THE TASK: Copy the records from the top down through the line with "Looking at the screenshot, I should click(x=1039, y=761).", changing "Given" to "Task" and keeping everything else the same. Leave the pictures out.

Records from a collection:
***
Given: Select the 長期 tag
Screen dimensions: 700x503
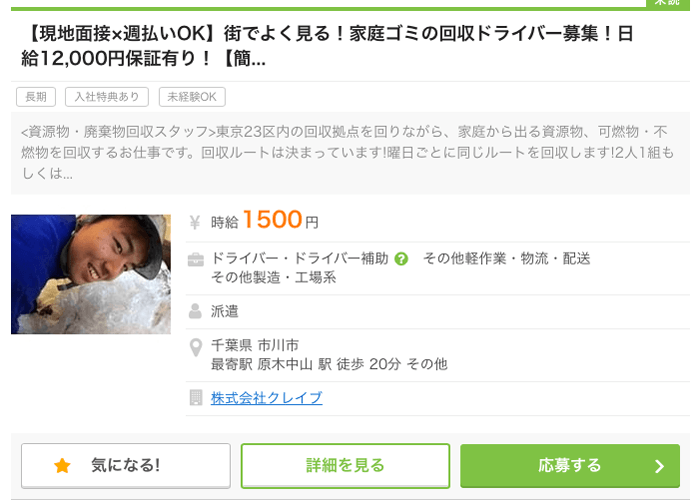Looking at the screenshot, I should pos(36,97).
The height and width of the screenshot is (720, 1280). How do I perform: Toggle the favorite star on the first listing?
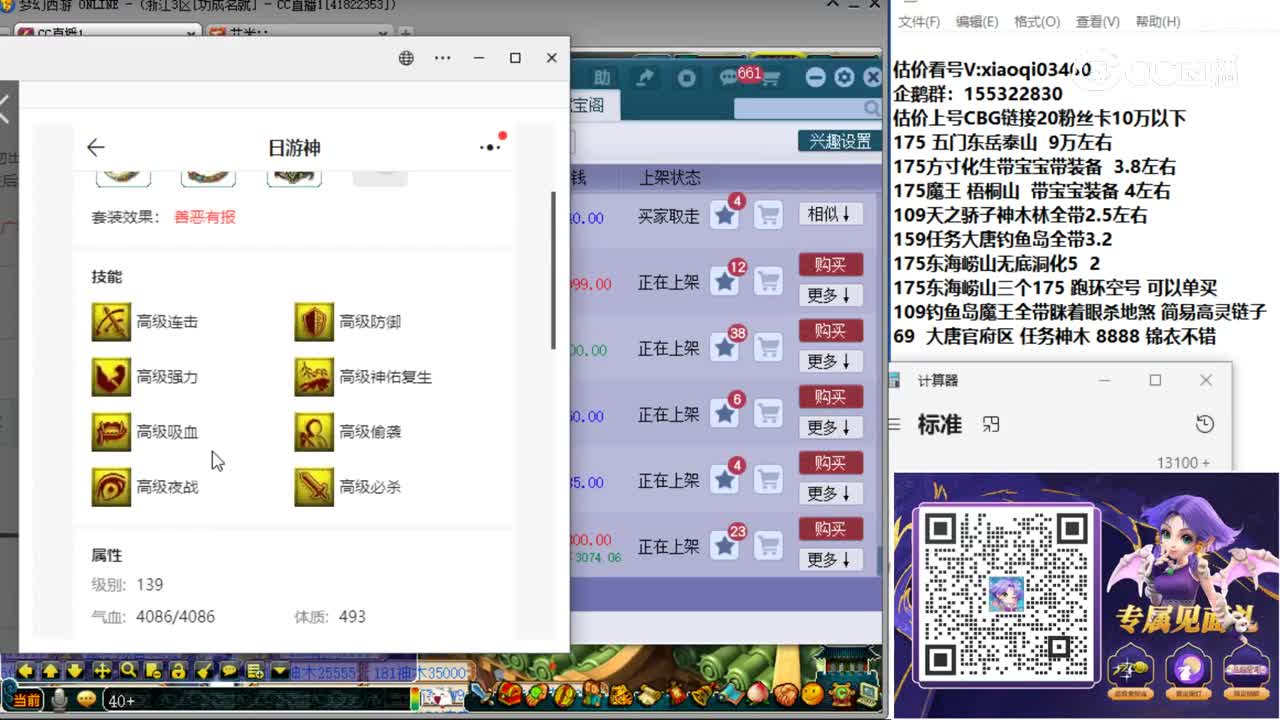[724, 214]
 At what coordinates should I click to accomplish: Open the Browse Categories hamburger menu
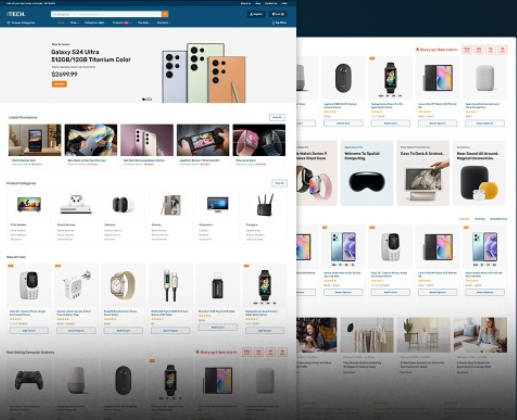click(8, 23)
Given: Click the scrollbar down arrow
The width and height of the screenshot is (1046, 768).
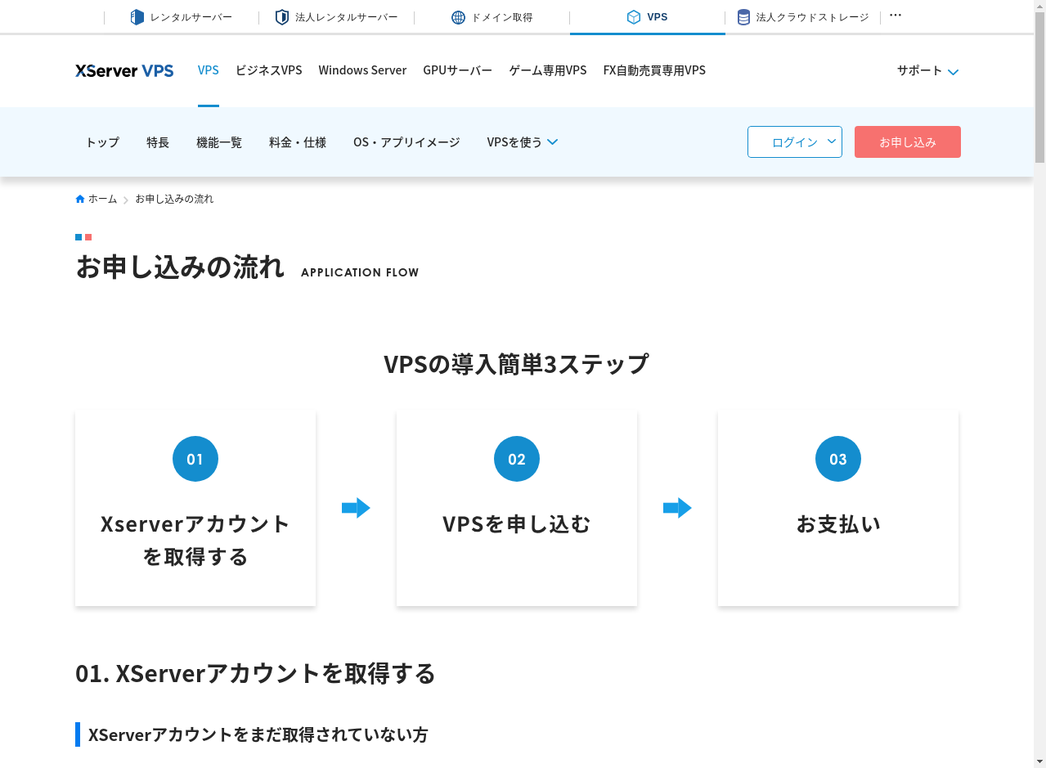Looking at the screenshot, I should click(x=1039, y=761).
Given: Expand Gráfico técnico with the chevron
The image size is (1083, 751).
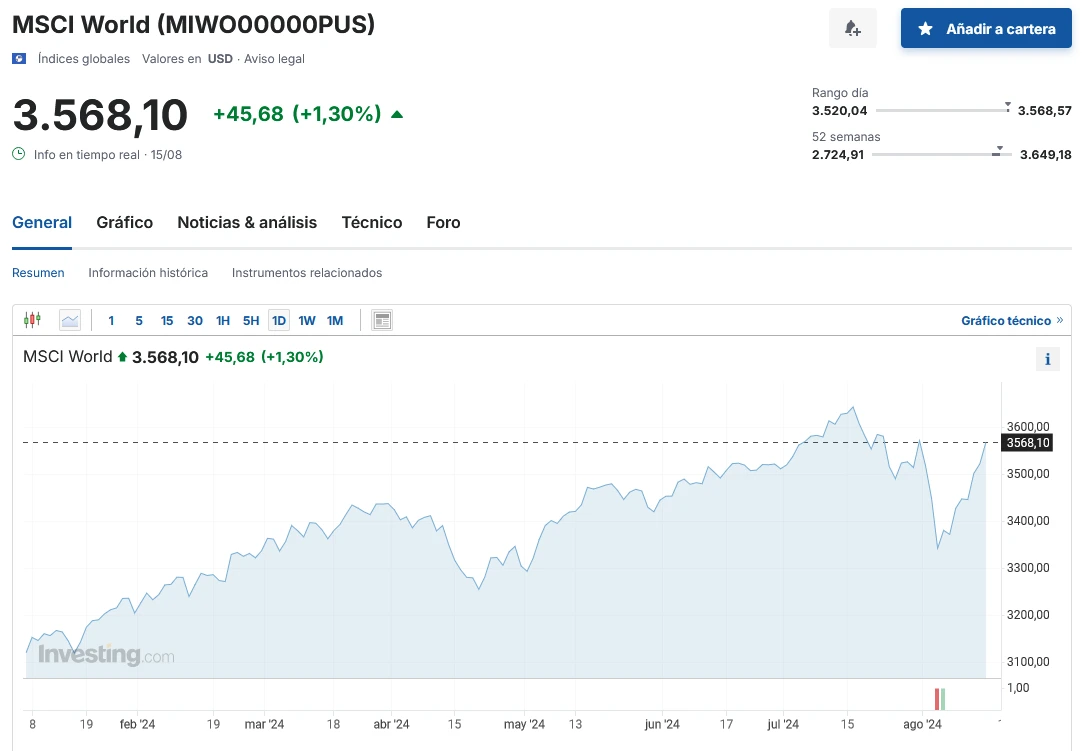Looking at the screenshot, I should [x=1060, y=321].
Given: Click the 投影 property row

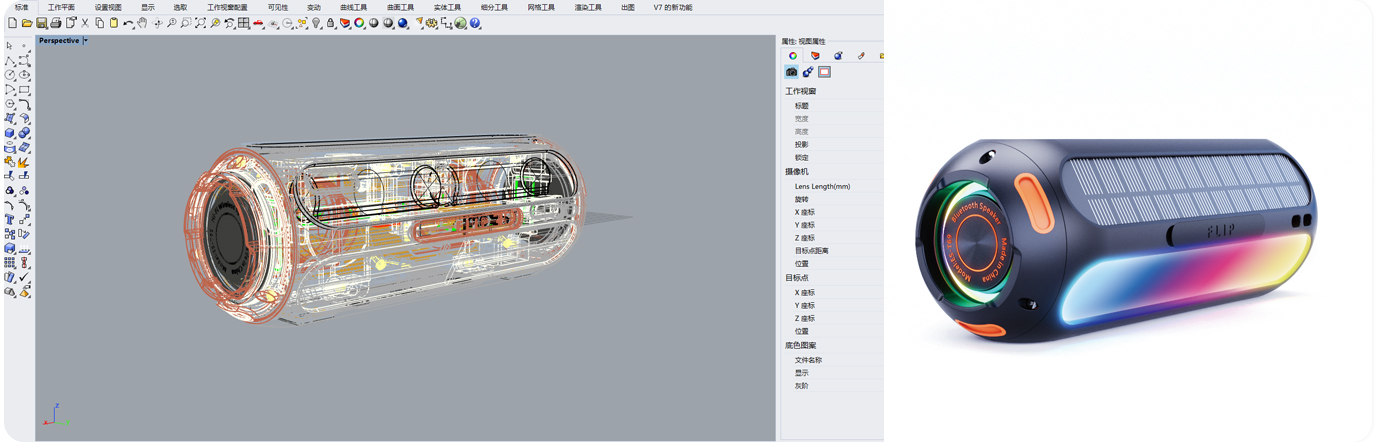Looking at the screenshot, I should point(802,145).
***
ANSWER TO THIS EXERCISE:
Task: Select the 長期 tag
Screen dimensions: 700x503
Looking at the screenshot, I should pos(36,97).
The height and width of the screenshot is (720, 1280). How do I perform: Toggle the favorite star on the first listing?
[724, 214]
 At what coordinates should I click to accomplish: Open the Browse Categories hamburger menu
click(8, 23)
Task: Click the scrollbar down arrow
The width and height of the screenshot is (1046, 768).
Looking at the screenshot, I should click(x=1039, y=761).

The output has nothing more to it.